26 June 2011

The Passive We

The heart of academia is the peer review process, and the heart of the peer review process is peer review. We read one another's papers to try to make sure that published articles quack like a paper. And since the gatekeepers are peer reviewers, we all try to have peers review our papers before they are submitted to a journal, on the same theory as the lottery number picker I once saw on sale -- a ping pong ball bubbler just like the lottery has.

I like reviewing, and I'm pretty good at it, so I get asked to read friends' and colleagues' papers more often than the average academic. One thing I do for friends that we are advised against doing in real reviewing is throw in some copy editing. Academics, by and large, aren't great stylists but a better written paper is more likely, all other things equal, to get published than a poorly written paper.

We all have some odd writing habits (foreigners are absolutely convinced that it's ungrammatical to start a sentence with "Because"), but mostly the people I review accept my advice. There are two exceptions. I cannot convince anyone to: refer to themselves in the first person singular in single-authored papers; or to stop assigning agency to the paper (as in "This paper conclusively proves..."). So papers that I know a friend of mine wrote all on his own keep saying that "we" did this and "we" argue that. Then, in the next paragraph, "we" stop doing anything and the paper itself gets up off the table and conducts research.

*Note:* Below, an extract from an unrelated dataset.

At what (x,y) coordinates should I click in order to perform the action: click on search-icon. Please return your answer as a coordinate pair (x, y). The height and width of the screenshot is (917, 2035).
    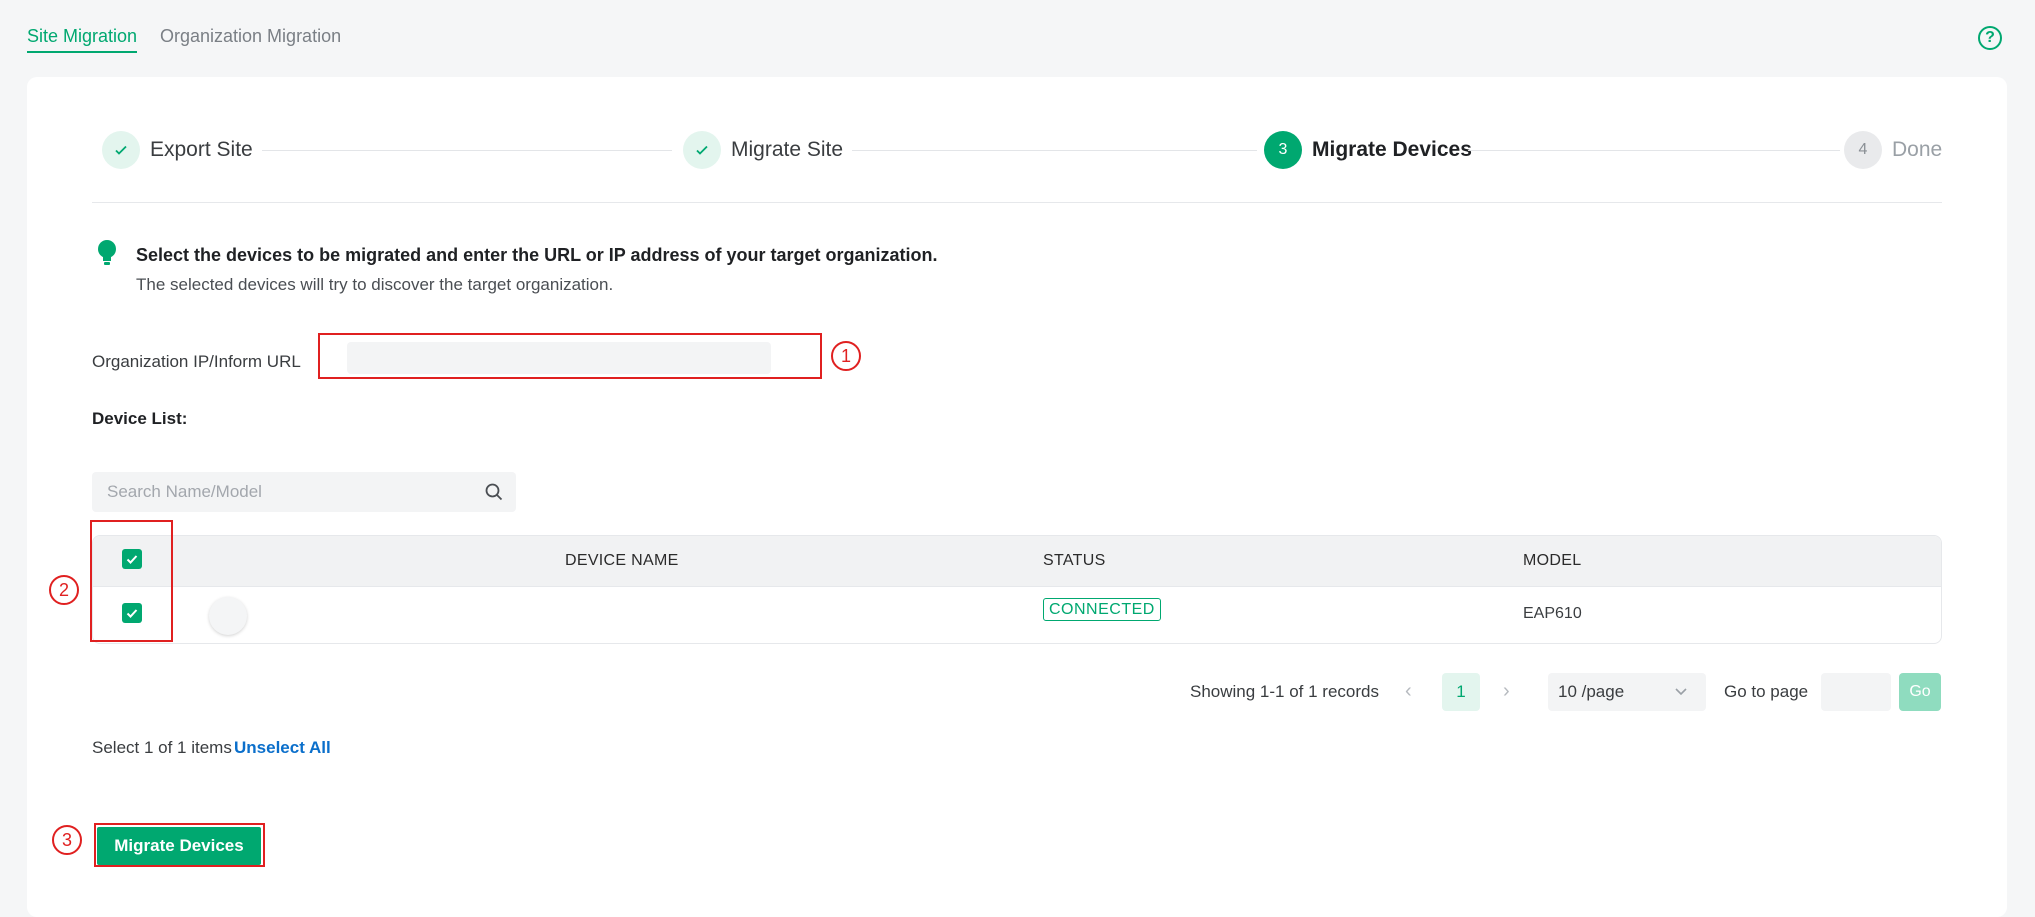
    Looking at the image, I should click on (494, 494).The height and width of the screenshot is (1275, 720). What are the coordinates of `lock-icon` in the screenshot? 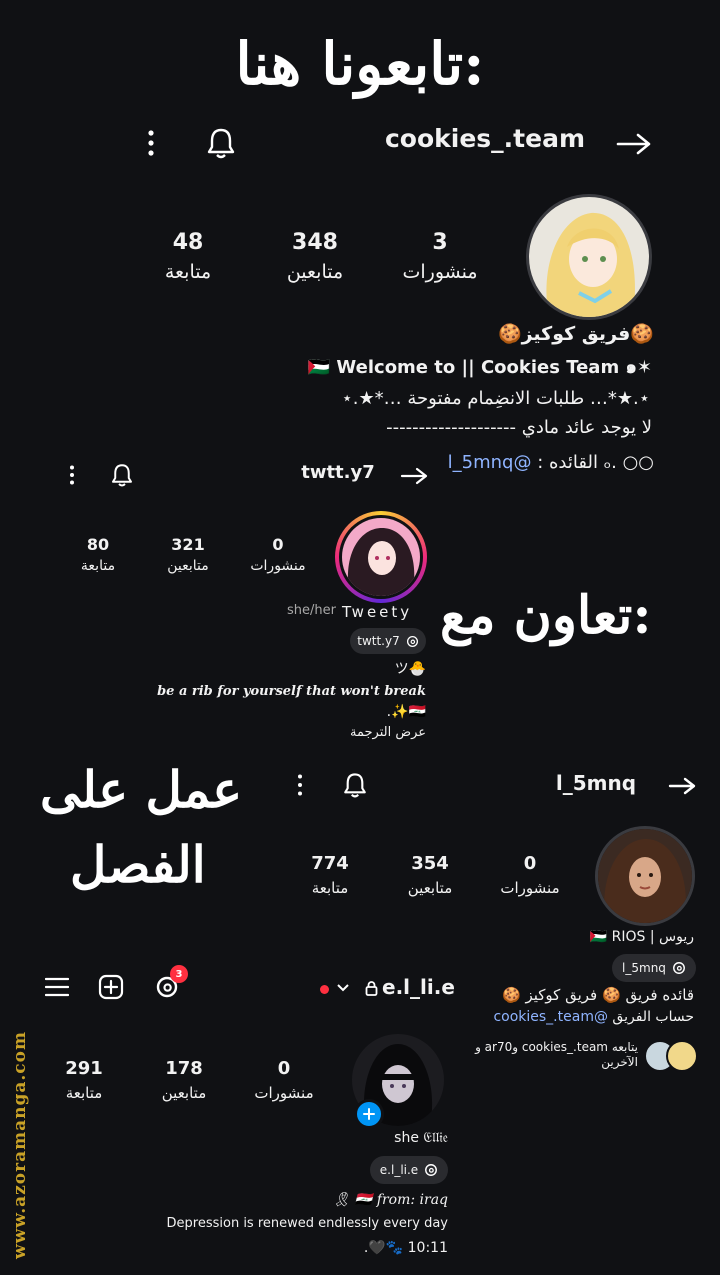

I'm not sure how to explain this reluctance to take personal responsibility for a paper that the author hopes to publish and take credit for. Does it seem too egotistical to write that "due to the nested nature of the data, I used hierarchical linear modeling?" Why write that "we used" or "this paper uses?"

Management research and writing is almost always performed alone. Since peer review is double blind (the reviewers don't know the identity of the author and the author doesn't know the reviewers) the flow of credibility is from work to author, not the other way round. As a result, this blog post is puzzled that we write this way.


Harry Eagar said...

I'm waiting for a monograph that blames the errors on the editors.

David said...

The editors don't stop it, so to that extent it's their fault. But very little copy editing is done to a submitted article before it is published, at least in management.

erp said...

I never understood why being self-referencial was a bad thing and it's often all I can do to stop myself from mutilating library books with corrections of both grammar and facts.